Odebrecht akzeptiert Milliardenstrafe

Mindestens vier der zwölf WM-Stadien in Brasilien hat der Baukonzern Odebrecht gebaut, hier die Arena Corinthians. Dabei sollen laut Strafverfolgern illegale Gelder geflossen sein. (Archivbild)
Mindestens vier der zwölf WM-Stadien in Brasilien hat der Baukonzern Odebrecht gebaut, hier die Arena Corinthians. Dabei sollen laut Strafverfolgern illegale Gelder geflossen sein. (Archivbild) © KEYSTONE/AP/ANDRE PENNER
Lateinamerikas grösster Baukonzern Odebrecht hat einem Insider zufolge in einem weitreichenden Schmiergeldskandal einer Strafzahlung von knapp zwei Milliarden Dollar zugestimmt. Ein Teil der Zahlung soll in der Schweiz entrichtet werden.

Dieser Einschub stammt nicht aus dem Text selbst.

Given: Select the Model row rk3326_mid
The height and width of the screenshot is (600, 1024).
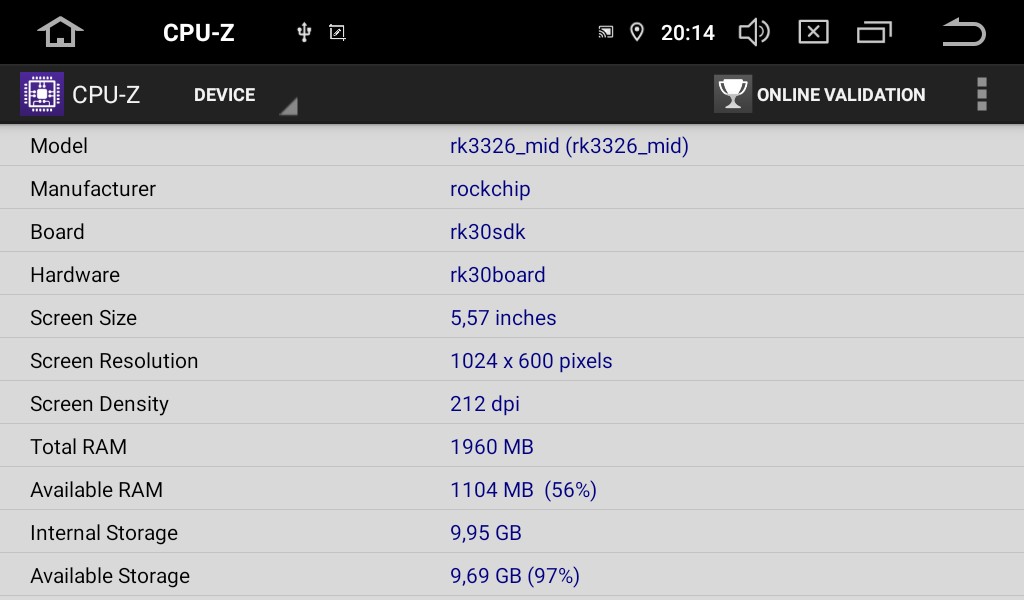Looking at the screenshot, I should click(x=512, y=145).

Das Geld aus der Strafzahlung solle zwischen den USA, der Schweiz und Brasilien aufgeteilt werden, berichtete die Nachrichtenagentur Reuters am Donnerstag unter Berufung auf eine Quelle bei der Staatsanwaltschaft. Der grösste Teil gehe an Brasilien. Die Summe solle über 20 Jahre hinweg bezahlt werden.

Die Staatsanwaltschaft wirft der Baufirma vor, Schmiergeld gezahlt zu haben, um milliardenschwere Aufträge des staatlichen Ölkonzerns Petrobras zu bekommen. Dieser wiederum soll unrechtmässig Gelder an politische Parteien geschleust haben.

Den Ermittlern lägen zudem Beweise vor, dass beim Bau der Sportstadien für die Fussball-Weltmeisterschaft 2014 in Brasilien ebenfalls illegal Gelder geflossen seien. Odebrecht hat mindestens vier der insgesamt zwölf WM-Stadien in Brasilien gebaut. Das Unternehmen und die Staatsanwaltschaft lehnten eine Stellungnahme ab.

Die Bundesanwaltschaft hatte im Juli 2015 ihre Untersuchungen im Petrobras-Skandal auf die Spitzen des Baukonzerns Odebrecht ausgeweitet. Wie es bei der Behörde damals hiess, werden Odebrecht und dessen Tochterfirmen verdächtigt, Schweizer Konten für Schmiergeldzahlungen an ehemalige Petrobras-Führungskräfte benutzt zu haben. Letztere verfügen demnach ebenfalls über Schweizer Konten.

Mit der Zahlung bekomme die Firma wieder Zugang zu öffentlichen Aufträgen, hiess es weiter. Zudem macht die Zahlung den Weg frei für Vergleiche für 77 Verantwortungsträger der Firma, unter ihnen auch der frühere Konzernchef Marcelo Odebrecht. Dies soll laut Medienberichten in den kommenden Tagen geschehen.

Die Deals der Odebrecht-Manager mit den Behörden bergen Zündstoff, weil damit gerechnet wird, dass Bestechungszahlungen an bis zu 200 brasilianische Parlamentarier publik werden dürften.